Install the dependencies:

pip install py4lexis --index-url https://opencode.it4i.eu/api/v4/projects/107/packages/pypi/simple
pip install owilix   --index-url https://opencode.it4i.eu/api/v4/projects/92/packages/pypi/simple

2. Pulling and Inspecting Datasets#

  1. List Available Datasets and check that everything works

owilix remote ls
  1. Download a Small Dataset (only pages with impressum, imprint, contact, privacy policy and terms of use in their url)

owilix remote pull all/id=e3fb8860-8e52-11f0-9ae7-c687956b5905

Note

Note that pull synchronizes local and remote datasets on a per file basis allowing to resume downloads. Results are stored in the local directory: ~/.owi/public/

  1. View Some Entries through the CLI or as json

owilix query less --local all/id=e3fb8860-8e52-11f0-9ae7-c687956b5905

Note

datasets can be specified with the following syntax: datacenter:startdate#days/filter=a;filter=b

e.g. owilix local all:latest#10/collectionName=main


owilix query less --local all/id=e3fb8860-8e52-11f0-9ae7-c687956b5905 as_json=True

Note

Note that owilix help gives you list of commands and paramters: owilix --help owilix remote --help owilix remote help pull (for command groups help is considered a subcommand)


3. Using OWI Data in a small search engine (requires Docker)#

We provide a small Lucene based search engine that can be used to query the OWI data.
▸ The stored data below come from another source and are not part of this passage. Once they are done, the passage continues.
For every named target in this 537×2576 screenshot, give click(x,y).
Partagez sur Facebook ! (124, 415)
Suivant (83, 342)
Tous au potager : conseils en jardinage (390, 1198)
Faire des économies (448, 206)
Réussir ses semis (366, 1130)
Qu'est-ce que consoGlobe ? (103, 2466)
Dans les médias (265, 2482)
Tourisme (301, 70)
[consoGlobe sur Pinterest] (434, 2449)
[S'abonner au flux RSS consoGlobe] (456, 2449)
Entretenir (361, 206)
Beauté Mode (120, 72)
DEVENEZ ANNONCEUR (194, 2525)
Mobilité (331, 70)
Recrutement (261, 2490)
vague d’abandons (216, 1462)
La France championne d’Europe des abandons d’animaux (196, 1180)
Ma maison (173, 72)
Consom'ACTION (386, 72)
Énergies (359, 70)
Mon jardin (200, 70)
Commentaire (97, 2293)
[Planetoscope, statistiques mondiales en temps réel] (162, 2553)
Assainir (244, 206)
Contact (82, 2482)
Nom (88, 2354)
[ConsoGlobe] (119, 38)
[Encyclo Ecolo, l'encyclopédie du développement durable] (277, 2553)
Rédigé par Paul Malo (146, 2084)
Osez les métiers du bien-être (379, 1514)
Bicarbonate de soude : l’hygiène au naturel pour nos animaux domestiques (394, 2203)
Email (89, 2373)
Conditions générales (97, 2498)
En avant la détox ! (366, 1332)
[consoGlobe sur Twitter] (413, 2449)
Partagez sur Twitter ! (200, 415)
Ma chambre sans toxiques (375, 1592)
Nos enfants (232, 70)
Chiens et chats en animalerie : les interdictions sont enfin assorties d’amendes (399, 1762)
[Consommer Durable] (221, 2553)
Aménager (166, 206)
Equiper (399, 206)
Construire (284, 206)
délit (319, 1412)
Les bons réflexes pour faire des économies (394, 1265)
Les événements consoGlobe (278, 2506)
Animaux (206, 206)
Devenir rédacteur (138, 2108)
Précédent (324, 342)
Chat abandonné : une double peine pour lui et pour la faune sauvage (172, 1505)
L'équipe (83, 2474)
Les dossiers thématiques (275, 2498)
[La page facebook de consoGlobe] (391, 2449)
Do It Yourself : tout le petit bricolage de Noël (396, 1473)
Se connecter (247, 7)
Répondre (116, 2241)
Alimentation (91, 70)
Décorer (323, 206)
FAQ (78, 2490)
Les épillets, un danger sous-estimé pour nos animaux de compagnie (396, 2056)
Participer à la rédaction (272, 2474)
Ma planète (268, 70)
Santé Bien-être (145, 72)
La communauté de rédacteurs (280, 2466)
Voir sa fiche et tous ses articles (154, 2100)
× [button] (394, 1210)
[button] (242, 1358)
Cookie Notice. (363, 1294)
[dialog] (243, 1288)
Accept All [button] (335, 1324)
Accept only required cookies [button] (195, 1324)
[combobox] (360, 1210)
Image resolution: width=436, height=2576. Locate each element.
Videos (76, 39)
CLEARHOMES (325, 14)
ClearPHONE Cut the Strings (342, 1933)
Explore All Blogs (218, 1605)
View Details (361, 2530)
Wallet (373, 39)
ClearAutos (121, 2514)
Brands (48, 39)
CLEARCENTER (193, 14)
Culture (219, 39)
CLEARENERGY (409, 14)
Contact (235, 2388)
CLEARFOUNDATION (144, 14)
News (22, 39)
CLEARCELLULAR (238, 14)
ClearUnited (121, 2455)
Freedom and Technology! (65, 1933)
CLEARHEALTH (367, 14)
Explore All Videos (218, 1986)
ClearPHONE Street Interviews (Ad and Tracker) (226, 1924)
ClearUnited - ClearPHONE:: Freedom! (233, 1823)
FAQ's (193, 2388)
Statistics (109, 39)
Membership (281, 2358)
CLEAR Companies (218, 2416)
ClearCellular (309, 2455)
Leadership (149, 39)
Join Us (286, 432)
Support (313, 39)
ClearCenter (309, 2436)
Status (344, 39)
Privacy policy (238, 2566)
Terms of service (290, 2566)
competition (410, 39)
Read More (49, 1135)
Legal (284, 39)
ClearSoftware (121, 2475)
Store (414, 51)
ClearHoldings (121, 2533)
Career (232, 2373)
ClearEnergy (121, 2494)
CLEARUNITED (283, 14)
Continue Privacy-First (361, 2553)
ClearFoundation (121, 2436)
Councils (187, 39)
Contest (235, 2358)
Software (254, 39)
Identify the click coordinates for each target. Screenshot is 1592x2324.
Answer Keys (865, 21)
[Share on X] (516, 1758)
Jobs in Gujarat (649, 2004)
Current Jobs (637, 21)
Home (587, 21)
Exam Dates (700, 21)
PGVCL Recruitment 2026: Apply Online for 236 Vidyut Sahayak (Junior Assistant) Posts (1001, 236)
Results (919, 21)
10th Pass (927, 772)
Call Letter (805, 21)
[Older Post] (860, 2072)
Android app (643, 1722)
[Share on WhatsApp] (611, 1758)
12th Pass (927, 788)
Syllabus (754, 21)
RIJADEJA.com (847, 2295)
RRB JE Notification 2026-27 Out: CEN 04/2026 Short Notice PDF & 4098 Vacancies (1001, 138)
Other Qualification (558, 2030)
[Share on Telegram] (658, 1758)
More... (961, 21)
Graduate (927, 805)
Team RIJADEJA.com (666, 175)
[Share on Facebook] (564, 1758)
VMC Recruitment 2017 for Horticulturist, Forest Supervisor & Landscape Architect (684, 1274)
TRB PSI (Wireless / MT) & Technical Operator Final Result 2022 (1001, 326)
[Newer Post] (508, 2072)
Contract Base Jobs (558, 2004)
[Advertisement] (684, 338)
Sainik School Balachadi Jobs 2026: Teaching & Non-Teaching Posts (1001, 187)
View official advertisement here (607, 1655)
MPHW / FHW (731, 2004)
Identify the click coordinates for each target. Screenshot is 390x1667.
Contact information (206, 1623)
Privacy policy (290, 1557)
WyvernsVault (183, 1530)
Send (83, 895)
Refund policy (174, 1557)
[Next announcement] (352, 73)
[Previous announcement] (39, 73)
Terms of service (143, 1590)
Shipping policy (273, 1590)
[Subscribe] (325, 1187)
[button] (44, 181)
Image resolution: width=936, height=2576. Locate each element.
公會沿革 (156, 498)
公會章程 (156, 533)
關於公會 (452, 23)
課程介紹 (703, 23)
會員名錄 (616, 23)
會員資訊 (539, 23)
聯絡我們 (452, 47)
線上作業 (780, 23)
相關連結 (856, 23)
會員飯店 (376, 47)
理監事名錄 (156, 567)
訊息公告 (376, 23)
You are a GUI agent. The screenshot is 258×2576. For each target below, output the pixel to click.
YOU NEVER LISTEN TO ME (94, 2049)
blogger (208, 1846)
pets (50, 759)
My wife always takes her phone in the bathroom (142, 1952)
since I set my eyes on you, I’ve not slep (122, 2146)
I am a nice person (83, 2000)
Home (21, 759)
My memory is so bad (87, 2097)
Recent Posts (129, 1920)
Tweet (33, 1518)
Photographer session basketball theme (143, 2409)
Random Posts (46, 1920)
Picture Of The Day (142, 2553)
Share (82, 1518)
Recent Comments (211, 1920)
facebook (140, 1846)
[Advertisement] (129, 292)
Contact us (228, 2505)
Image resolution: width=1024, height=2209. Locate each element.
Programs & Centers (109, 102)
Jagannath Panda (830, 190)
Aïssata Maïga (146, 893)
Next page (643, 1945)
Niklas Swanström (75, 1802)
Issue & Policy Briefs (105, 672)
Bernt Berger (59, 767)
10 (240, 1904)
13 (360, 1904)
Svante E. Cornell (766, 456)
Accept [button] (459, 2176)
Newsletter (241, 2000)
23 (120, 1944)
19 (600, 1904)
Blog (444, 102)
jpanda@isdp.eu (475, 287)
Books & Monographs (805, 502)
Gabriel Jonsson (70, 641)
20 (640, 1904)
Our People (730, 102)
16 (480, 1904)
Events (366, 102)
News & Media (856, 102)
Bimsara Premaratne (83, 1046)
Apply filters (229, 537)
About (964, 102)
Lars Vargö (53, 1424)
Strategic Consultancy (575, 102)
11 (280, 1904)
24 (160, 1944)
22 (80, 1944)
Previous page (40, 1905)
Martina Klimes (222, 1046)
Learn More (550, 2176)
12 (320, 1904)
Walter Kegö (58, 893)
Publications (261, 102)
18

We will show here, how this can be done. For more details see the MOSAIC tutorial.

Download Data#

We select a dataset and inspect its detail (which takes a bit longer). The id is 7bfda93e-5f84-11f0-9374-528c047b29ff and we list the files plus group them. Note that we have to make sure taking a dataset from the main collection, as other collections do not have index files yet.

owilix remote ls all/id=7bfda93e-5f84-11f0-9374-528c047b29ff details=True "files=**/metadata*parquet" groups=4

Next download the data. But to keep it smaller, we only download the english files via a glob pattern. for best utilisation, we increase the number of parallel threads.

owilix remote pull all/id=7bfda93e-5f84-11f0-9374-528c047b29ff files="**/language=eng/*" num_threads=10

(Optional) A bit more sophisticated data selecting: Slice the datasset into a new dataset#

Alternatively you can also slice the data further down by creating a new dataset:

owilix query slice --local all/id=7bfda93e-5f84-11f0-9374-528c047b29ff "where=WHERE url_suffix='at'" collection_name="mycollection" creator="me"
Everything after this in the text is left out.